--- Records ---
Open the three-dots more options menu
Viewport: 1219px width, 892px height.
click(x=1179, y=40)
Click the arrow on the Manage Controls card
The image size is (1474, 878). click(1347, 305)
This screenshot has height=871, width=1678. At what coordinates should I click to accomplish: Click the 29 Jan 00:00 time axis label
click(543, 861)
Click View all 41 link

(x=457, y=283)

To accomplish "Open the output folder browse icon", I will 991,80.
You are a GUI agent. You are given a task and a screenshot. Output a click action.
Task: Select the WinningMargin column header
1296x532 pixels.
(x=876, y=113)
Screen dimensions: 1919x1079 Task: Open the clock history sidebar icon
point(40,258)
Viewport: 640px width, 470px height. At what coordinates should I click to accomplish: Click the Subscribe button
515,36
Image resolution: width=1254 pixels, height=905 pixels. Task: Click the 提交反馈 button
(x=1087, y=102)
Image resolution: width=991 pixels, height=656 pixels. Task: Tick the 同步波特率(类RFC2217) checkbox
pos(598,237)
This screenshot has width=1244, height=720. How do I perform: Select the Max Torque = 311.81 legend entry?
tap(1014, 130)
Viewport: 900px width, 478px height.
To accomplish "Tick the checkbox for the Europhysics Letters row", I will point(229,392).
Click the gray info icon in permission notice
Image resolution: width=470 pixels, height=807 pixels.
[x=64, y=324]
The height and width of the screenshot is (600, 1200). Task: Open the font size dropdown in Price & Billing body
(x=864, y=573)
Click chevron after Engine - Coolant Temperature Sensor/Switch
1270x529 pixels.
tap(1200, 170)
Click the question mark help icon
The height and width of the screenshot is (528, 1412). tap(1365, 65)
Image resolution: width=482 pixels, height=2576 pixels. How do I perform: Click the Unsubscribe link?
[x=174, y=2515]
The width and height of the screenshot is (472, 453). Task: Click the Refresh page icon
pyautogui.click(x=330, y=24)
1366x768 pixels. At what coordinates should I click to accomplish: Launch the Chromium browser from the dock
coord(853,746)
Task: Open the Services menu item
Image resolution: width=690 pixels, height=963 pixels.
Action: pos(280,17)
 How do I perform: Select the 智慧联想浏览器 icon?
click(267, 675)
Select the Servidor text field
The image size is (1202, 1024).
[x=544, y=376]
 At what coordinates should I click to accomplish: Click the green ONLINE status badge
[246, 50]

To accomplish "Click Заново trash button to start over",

--- What the task requires ---
Take each line of the material above that holds the string "will" and copy it.

--- Solution for this problem ---
To accomplish "Open the output folder browse icon", I will 991,80.
To accomplish "Tick the checkbox for the Europhysics Letters row", I will point(229,392).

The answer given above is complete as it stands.